Segundo alguns testemunhos dessa história recente, o governo canadense pagava muito mal para a manutenção cristã dessas escolas. Se de um lado temos a grande preocupação do Papa Francisco, herdeiro dos ideais missionários da Companhia de Jesus, com o nó histórico do colonialismo e à mistura adulterada entre evangelização e espoliação das culturas originárias, por outro lado é preciso não amenizar o papel político exercido pela cultura branca através do governo canadense. Sem uma investigação autônoma internacional mediada e conduzida pela ONU dificilmente virá à tona as falcatruas envolvendo aquela monstruosidade educativa.
As escolas industriais residenciais foram implantadas como projeto de governo contido no Ato Indígena de 1876, tornando obrigatória a educação nessas escolas de todas as crianças indígenas. Ao todo foram obrigadas à internação em torno de 150.000 crianças, em escolas construídas o mais longe possível de suas residências, para que se limitassem as visitas dos familiares. Era um projeto compulsório de educação indígena. Muitos dados que poderiam comprovar as práticas adotadas foram destruídos, inclusive o número de mortes. Poderia estar entre 3.200 a 30.000 mortes. Muitas sepulturas estão envoltas no anonimato, outras tantas nem foram ainda encontradas.
Internamente no Canadá foi criada a Comissão de Verdade e Reconciliação para investigar a verdade sobre essas escolas, reunindo até o momento mais de 7.000 declarações de sobreviventes. Em 2015 essa Comissão transformou-se na criação do Centro Nacional para a Verdade e Reconciliação, concluindo que aquele sistema educacional equivaleu a um “genocídio cultural”. Em 2021, milhares de sepulturas não identificadas foram descobertas, e muitas atrocidades ainda poderão vir à tona.

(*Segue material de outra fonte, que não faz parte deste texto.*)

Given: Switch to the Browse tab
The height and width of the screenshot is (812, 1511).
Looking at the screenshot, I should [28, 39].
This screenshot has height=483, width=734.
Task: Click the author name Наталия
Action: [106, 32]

A viagem do Papa Francisco como peregrinação penitencial ao Canadá não apenas chama para um pedido de desculpas, mas clama pela verdade histórica que dói. Dói muito para o mundo cristão. Muitos não gostam de ver a verdade, e preferem se preocupar com as vestimentas litúrgicas e as doutrinas contidas no catecismo. Ainda hoje há muitas pessoas que trabalhavam nessas escolas. Onde estariam? Investiram tantas forças com a intenção sincera de servir ao Evangelho e às populações indígenas e agora são condenadas aos esconderijos da história. Nem sempre as críticas e as generalizações são justas. Essas pessoas também sofrem muito desse percurso feito, acreditando que estariam a serviço do Evangelho. A patologia religiosa subverteu a verdadeira fé.
Temos então um preço penitencial que deverá servir para a purificação da Igreja, pois em muitos lugares há práticas semelhantes não condizentes com o Evangelho. “Voltes e não peques mais”. É muito fácil montarmos um tribunal na história para condenar as pessoas do passado, como se nos dias que se seguem fossem as mil maravilhas. Temos “marcha para Jesus” seguindo com carro exibindo arma. Qual a diferença? Ainda tem processos educativos violentos em curso, práticas penitenciais e de autoflagelação estranhas ao Evangelho. A peregrinação penitencial não nos isenta da penitência comum. Somos corresponsáveis pelo pecado histórico, sempre. Precisamos exames de consciência bem sinceros para que nossa penitência seja purificadora, redentora.